Strength & Conditioning – Al Kavadlo: Week 2, Day 2

If you want to master basic bodyweight movements, don’t miss these exclusive workouts designed by calisthenics expert Al Kavadlo.

This four-week program is designed by calisthenics expert and author Al Kavadlo. Three workouts are posted each week and cover a total of eleven bodyweight exercise progressions and tutorials, including everything from pull ups, to pistols, to the infamous human flag. If you’re joining late in the game, feel free to jump right in!

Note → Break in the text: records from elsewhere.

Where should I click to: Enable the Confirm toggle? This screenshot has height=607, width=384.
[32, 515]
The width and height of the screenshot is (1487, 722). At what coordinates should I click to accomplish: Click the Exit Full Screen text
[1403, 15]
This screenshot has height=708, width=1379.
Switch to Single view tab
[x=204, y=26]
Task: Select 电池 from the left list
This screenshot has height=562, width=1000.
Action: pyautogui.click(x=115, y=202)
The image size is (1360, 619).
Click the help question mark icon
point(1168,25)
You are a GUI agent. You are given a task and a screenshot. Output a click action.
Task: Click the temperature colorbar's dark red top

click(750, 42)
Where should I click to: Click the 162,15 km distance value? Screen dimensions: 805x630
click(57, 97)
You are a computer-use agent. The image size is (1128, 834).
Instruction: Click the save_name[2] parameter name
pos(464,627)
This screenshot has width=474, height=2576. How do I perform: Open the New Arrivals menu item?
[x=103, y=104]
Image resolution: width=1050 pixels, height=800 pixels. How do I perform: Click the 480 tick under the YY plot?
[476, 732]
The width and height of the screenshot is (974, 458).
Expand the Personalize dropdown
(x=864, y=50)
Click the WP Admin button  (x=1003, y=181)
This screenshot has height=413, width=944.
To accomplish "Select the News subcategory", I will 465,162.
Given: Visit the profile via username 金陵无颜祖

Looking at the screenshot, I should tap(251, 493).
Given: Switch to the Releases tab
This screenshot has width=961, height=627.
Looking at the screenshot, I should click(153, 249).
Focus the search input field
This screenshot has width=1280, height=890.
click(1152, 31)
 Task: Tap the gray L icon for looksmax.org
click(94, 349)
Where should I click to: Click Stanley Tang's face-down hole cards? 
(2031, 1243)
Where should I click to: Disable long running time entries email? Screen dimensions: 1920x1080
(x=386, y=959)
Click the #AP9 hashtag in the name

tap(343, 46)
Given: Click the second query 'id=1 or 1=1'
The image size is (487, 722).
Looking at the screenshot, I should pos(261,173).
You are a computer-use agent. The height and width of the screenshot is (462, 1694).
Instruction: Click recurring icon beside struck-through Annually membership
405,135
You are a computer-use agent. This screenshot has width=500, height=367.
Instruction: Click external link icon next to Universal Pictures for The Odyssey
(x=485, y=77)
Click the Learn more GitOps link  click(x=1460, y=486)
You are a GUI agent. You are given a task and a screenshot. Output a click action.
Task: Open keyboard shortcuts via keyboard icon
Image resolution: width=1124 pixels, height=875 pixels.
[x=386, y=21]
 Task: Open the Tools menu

Week 2, Day 2: The Clutch Flag

The human flag is one of my favorite bodyweight feats of strength. It’s also the exercise that I get asked about more than any other. Unfortunately, most people who ask about the human flag aren’t strong enough to actually begin practicing toward it.

The clutch flag is a less difficult variation that’s still visually impressive and just as much fun to practice. Additionally, working on your clutch flag can help you get a feel for the proper body alignment needed to perform a full human flag (aka “press flag”). It can also help you build the strength you’ll need to get there.

The clutch flag is less difficult than the press flag for a few reasons. First and foremost, as your arms are not in an overhead position during a clutch flag, the length of your body becomes substantially shorter than it would be in the full flag (plus your head and shoulders are on the other side of the pole). This change in body positioning gives you better leverage. Additionally, the clutch grip allows you to squeeze the pole with your entire torso, not just your hands. The clutch flag is still not easy, though!

Though the clutch flag and press flag are similar, they work your muscles a bit differently. The press flag heavily stresses the shoulders (particularly on the bottom arm), while the clutch flag puts more emphasis on the biceps. It’s more of a pull than a push as far as the arms are concerned. It’s also common for the skin on your biceps to be sensitive when learning this move, so be prepared for some chafing or bruising on the inner arms.

When you can do a clutch flag for 20 seconds or longer, you might be ready to start training for the full human flag. (Look for a lesson on that move later this month.)